A crowd of souls, shining in their disembodied state and accompanied by angels of mighty stature, rushed with great joy to meet her. Somehow, instinctively, with enlarged understanding, she knew each of them. This was a knowing far beyond anything she had known on earth. Christian relationships on earth had been like the hull; this was the golden kernel—various circumstances on earth the acorn, the experiences here a lofty sun-crowned oak. The most casual acquaintance on earth, even if only the partner of a passing exchange, when met in heaven, became known in a spiritual way far more intimately than the two closest individuals on earth could possibly know each other. This sense of unity was transcendent and rich and full. Relationships on earth had always been darkened by sin, plagued with many problems causing divisions and occluding genuine interaction, and when wonderful had only offered a glimpse, and a very distant one at that, into the heavenly kind of communion. But now, here in heaven, our saint, with perfect (though limited) knowledge was communicating precisely the right things in precisely the right manner to render the fullest measure of edification possible to perfectly receptive participants to the utmost glory of God.

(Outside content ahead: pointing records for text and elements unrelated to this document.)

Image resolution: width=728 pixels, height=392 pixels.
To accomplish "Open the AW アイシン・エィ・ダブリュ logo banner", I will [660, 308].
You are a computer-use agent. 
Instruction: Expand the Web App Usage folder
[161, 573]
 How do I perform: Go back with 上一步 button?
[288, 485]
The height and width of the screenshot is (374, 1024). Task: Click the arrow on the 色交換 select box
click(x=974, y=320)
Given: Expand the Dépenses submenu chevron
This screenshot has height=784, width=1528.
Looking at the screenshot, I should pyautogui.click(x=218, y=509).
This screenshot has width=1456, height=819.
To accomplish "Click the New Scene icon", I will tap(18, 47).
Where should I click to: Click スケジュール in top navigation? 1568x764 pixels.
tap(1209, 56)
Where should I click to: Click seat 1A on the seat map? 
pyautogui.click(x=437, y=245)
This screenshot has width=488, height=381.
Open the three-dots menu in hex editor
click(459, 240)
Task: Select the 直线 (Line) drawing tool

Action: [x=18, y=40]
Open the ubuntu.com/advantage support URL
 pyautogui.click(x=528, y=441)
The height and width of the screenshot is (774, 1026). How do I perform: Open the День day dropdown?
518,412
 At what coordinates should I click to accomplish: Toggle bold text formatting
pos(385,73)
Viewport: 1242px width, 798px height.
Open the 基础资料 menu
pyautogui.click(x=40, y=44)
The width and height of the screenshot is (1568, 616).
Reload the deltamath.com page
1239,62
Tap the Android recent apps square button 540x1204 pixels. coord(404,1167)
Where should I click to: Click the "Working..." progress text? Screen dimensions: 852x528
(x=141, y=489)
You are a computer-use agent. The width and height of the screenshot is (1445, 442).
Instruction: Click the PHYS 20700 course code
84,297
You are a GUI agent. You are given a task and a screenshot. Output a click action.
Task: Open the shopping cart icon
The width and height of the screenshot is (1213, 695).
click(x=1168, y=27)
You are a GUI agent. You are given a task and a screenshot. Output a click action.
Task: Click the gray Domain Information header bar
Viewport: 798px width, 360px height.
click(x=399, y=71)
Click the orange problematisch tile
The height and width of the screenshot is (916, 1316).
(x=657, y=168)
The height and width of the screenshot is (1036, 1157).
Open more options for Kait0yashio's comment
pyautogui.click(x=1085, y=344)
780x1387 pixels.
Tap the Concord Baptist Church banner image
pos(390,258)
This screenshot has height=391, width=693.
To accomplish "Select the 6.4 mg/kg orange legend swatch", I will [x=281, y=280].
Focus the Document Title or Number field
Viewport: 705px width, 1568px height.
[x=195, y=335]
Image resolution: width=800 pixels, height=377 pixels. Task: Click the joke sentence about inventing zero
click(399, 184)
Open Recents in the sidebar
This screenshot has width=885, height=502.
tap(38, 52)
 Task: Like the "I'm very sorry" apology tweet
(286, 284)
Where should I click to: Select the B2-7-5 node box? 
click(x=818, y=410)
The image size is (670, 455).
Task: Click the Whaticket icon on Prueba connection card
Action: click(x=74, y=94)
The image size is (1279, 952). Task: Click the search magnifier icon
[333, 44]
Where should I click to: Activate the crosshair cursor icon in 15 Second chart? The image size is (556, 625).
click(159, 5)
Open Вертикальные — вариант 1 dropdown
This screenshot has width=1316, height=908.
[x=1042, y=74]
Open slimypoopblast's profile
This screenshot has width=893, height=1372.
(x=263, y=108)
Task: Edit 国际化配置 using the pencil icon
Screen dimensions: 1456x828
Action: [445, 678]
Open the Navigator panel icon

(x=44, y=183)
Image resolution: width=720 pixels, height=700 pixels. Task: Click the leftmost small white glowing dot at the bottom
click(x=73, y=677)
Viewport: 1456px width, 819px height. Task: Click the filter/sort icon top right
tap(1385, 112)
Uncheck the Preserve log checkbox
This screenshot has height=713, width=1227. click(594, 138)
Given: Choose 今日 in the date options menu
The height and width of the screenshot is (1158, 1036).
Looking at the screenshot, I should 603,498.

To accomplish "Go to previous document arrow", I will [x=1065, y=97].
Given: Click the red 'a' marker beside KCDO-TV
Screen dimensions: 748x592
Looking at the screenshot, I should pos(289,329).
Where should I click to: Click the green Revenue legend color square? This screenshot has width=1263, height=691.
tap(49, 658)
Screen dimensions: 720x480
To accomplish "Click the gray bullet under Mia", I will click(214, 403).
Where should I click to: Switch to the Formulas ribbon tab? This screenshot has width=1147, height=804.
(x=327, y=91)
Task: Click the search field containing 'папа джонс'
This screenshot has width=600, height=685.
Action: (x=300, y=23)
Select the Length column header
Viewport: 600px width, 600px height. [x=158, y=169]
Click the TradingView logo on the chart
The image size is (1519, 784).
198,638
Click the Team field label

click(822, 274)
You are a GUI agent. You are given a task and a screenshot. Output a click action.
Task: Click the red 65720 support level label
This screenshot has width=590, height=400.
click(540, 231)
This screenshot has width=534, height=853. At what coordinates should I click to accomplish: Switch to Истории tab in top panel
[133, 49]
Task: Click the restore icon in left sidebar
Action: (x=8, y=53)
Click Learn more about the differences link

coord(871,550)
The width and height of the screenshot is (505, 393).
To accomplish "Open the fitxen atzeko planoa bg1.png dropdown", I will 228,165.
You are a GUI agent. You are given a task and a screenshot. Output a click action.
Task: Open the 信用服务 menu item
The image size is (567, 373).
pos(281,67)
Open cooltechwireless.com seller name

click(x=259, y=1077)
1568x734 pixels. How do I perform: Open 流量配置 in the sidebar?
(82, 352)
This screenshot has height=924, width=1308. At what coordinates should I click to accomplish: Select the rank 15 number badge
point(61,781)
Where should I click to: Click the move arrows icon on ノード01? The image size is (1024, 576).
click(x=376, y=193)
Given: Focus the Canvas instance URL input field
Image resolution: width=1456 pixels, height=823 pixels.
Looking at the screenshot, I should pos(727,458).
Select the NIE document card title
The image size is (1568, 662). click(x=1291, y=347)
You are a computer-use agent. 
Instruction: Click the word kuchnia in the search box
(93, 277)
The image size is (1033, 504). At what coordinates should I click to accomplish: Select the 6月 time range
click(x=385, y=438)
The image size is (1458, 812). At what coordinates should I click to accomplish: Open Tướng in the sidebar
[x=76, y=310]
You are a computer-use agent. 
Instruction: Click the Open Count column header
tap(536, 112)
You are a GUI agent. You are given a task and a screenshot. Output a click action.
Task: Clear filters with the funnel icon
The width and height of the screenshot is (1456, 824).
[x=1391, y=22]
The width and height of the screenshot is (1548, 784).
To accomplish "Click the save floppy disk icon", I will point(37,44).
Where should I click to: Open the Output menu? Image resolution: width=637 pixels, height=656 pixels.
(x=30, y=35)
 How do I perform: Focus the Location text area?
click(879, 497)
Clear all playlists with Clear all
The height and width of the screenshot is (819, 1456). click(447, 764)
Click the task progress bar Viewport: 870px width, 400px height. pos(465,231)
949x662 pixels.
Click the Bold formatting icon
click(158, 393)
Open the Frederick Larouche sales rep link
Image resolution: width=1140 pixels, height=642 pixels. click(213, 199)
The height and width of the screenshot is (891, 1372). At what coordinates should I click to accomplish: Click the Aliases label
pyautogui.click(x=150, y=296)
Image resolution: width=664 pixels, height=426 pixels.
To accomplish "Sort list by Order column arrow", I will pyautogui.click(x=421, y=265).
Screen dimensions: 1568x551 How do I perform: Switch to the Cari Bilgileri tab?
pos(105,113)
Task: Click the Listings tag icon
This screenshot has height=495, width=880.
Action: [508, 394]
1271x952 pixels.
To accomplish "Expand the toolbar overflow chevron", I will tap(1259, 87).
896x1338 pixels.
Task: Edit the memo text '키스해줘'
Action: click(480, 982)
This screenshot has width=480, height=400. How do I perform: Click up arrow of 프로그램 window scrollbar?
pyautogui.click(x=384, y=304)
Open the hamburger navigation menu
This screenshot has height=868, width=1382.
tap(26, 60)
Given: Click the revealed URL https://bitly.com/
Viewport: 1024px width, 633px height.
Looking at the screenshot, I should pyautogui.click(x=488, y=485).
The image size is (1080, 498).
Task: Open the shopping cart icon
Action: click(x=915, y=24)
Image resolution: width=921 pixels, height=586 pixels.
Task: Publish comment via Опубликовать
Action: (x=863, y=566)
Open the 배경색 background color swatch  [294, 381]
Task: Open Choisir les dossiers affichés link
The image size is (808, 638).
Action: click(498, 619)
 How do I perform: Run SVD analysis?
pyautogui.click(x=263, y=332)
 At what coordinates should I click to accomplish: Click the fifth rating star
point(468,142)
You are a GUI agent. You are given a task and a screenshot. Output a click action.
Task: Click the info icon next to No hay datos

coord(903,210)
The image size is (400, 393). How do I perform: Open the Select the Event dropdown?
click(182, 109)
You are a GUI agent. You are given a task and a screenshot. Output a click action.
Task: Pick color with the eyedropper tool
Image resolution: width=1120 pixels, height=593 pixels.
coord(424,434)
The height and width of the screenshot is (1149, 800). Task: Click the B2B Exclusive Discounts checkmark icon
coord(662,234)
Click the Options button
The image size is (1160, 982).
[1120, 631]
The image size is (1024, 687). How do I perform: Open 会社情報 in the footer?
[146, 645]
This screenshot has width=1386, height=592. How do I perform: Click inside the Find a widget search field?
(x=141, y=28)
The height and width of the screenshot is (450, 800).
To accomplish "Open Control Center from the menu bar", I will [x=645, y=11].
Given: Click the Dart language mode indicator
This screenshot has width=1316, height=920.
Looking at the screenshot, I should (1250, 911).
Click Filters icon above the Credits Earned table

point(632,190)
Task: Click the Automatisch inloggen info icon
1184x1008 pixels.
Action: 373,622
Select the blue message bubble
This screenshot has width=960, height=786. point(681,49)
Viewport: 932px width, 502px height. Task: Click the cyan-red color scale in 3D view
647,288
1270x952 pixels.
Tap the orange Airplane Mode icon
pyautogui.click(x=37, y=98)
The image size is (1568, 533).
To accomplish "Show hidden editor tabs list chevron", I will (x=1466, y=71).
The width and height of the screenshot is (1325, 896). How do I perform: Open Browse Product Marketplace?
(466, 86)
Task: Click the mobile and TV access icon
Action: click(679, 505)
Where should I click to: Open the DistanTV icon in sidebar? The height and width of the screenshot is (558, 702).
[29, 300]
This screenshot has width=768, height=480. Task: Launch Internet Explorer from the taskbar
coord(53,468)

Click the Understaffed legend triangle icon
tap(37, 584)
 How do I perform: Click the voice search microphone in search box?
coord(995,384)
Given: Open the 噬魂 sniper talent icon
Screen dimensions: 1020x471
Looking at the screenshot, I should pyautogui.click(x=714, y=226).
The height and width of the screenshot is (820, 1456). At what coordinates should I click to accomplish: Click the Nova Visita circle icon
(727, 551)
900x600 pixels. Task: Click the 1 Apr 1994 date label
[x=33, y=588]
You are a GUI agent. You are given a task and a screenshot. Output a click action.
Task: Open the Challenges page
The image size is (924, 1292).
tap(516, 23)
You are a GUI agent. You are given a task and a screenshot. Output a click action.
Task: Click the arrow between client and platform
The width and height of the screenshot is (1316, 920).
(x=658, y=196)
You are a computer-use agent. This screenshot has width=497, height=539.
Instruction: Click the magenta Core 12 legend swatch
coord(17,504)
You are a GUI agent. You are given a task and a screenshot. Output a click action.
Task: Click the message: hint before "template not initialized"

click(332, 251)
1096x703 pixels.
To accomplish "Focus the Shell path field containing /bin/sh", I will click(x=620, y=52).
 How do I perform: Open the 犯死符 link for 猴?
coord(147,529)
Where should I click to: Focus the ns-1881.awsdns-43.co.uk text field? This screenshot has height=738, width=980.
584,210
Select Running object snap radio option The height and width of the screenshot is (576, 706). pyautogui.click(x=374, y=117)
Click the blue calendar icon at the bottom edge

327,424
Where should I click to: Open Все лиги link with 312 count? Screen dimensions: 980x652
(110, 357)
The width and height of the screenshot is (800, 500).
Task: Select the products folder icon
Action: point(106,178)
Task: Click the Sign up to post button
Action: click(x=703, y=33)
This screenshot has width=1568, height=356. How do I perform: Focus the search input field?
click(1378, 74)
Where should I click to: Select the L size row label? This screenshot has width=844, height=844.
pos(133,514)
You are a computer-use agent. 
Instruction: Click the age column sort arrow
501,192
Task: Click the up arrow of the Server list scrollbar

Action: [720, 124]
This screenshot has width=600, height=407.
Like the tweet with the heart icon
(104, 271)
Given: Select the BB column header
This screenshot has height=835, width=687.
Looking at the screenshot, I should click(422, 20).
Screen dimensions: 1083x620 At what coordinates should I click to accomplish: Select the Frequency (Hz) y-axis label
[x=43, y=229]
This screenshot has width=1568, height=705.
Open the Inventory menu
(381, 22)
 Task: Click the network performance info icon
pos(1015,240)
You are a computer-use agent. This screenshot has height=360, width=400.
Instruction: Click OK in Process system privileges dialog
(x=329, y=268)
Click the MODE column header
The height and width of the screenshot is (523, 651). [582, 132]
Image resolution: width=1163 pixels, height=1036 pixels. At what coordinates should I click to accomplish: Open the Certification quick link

Each person in heaven somehow reflected the glory of God in a similar but different way than the others, a way particular to the unique manner in which each was fashioned. Rivers of Christ’s light coursed through each one of them, rivers of sheer joy, love, delight, and revelation—their wills completely and joyfully aligned with the will of their Lord.
She was now pure, perfectly pure, without a hint of evil, without the burden of wicked inclinations—the shadow of pernicious motivations—and she became more aware by the moment that her motivations on earth had always been a mixture of good and evil, that her most magnanimous gestures and thoughts had been, to some extent, corrupted by the flesh, by the deceitful desires of the old man. With this growing realization, she came to a deeper gratitude and wonder at God’s goodness and grace, a gratitude and wonder which would gradually increase during the everlasting summer of heaven.
Purified so, she could now both receive and give greater amount of love as the manifold and ever-ripening fruits of the Spirit grew up in abundance within her, and this love that she was now experiencing for her Lord and for others was spotless, unmarred by the flesh. She had been delivered from her body of death and soon would receive her glorified body with its various benefits. The immutable, inexhaustible source—the fountainhead—of this love was God himself, for he is love, and it could not help but flow out, moving through his people as if each one were a branching tributary, a channel to express the love of God, the understanding of which—the heights, depth, and breadth of it—would continually grow within them as they journeyed throughout eternity. This love was a humble, unmixed, bountiful extravagance, vast, vibrant, and sincere, expanding in spaciousness throughout the eternal adventure, a love that would remain undimmed and would only grow in greatness through our saint’s life as she continually strode higher and higher up the ever-ascending steeps of paradise.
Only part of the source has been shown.